• **TRY IT**
Repeat every record below exactly, but leave out any pictures.

(Collected data entries)

========

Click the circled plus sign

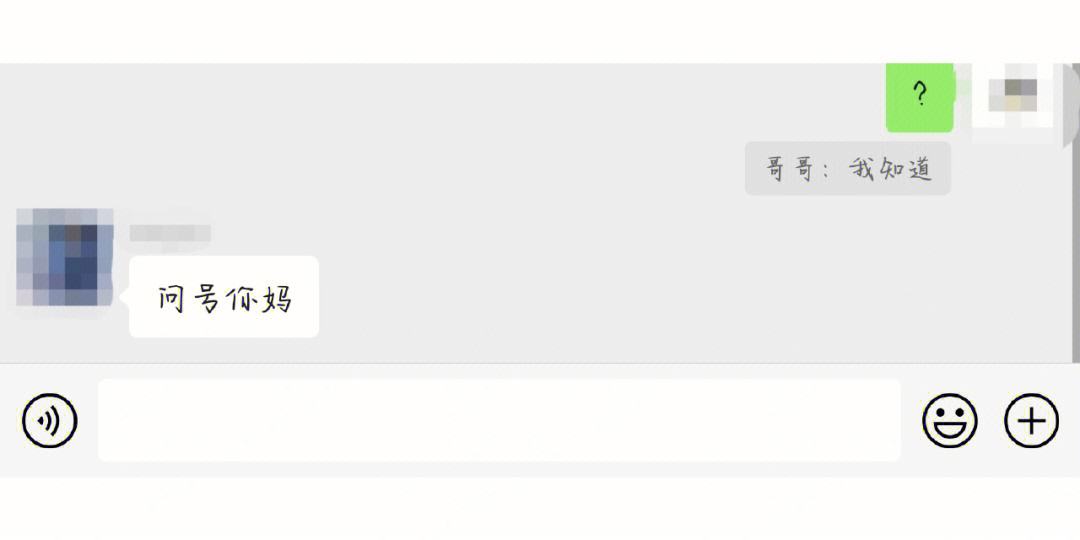pos(1031,420)
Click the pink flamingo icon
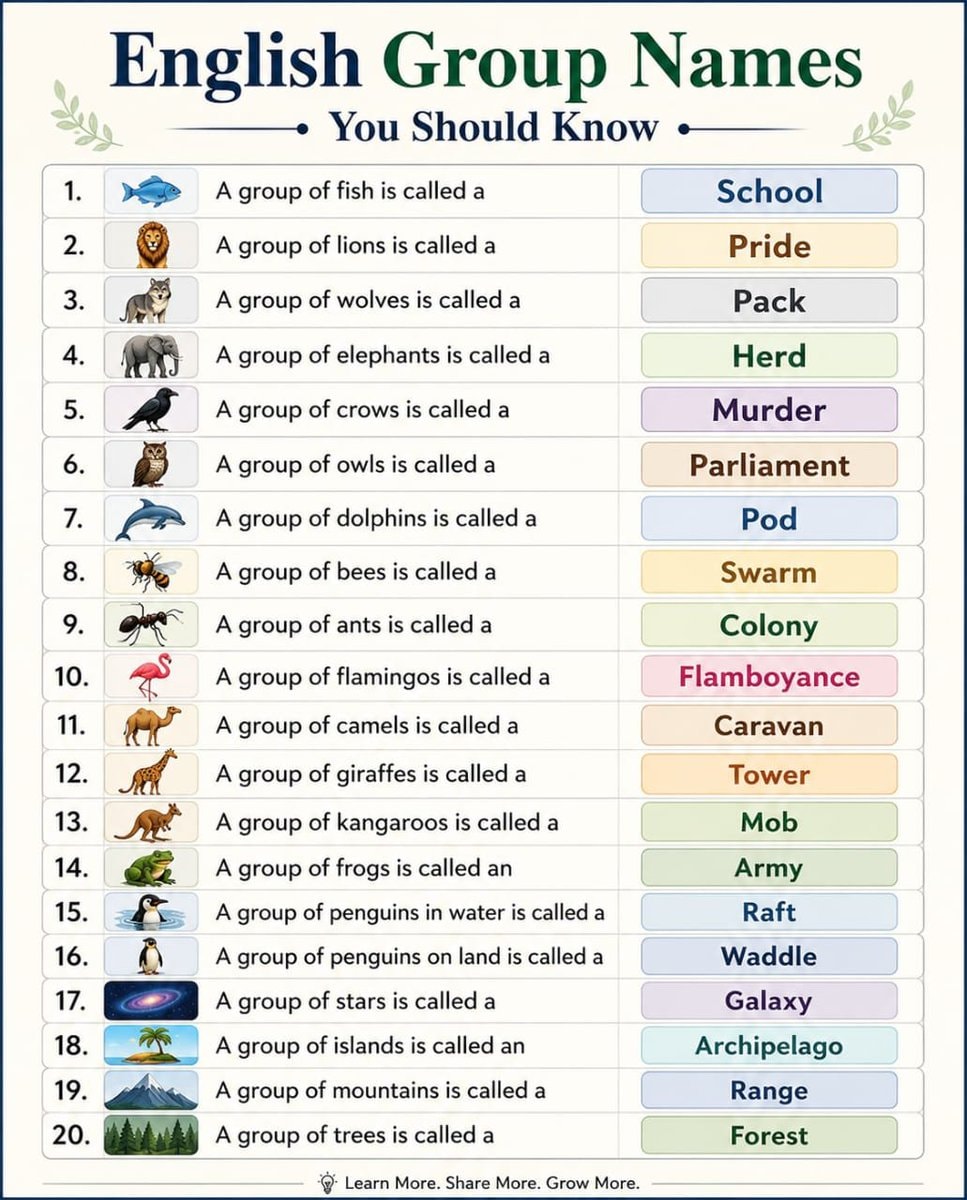Viewport: 967px width, 1200px height. [151, 676]
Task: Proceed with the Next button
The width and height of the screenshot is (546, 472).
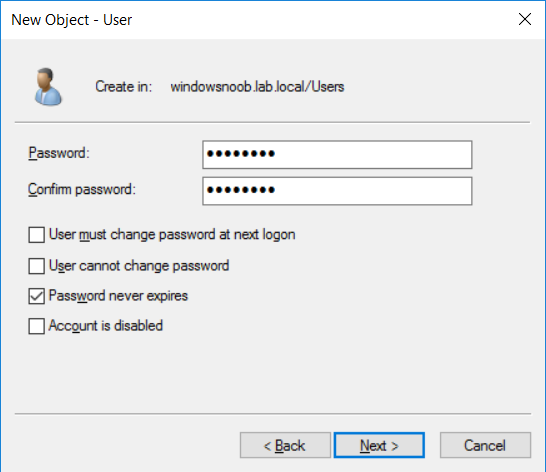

========

• **SOLUTION FOR THIS TASK**
Click the circled plus sign

pos(1031,420)
Click the pink flamingo icon
Viewport: 967px width, 1200px height. [151, 676]
Task: Proceed with the Next button
The width and height of the screenshot is (546, 472).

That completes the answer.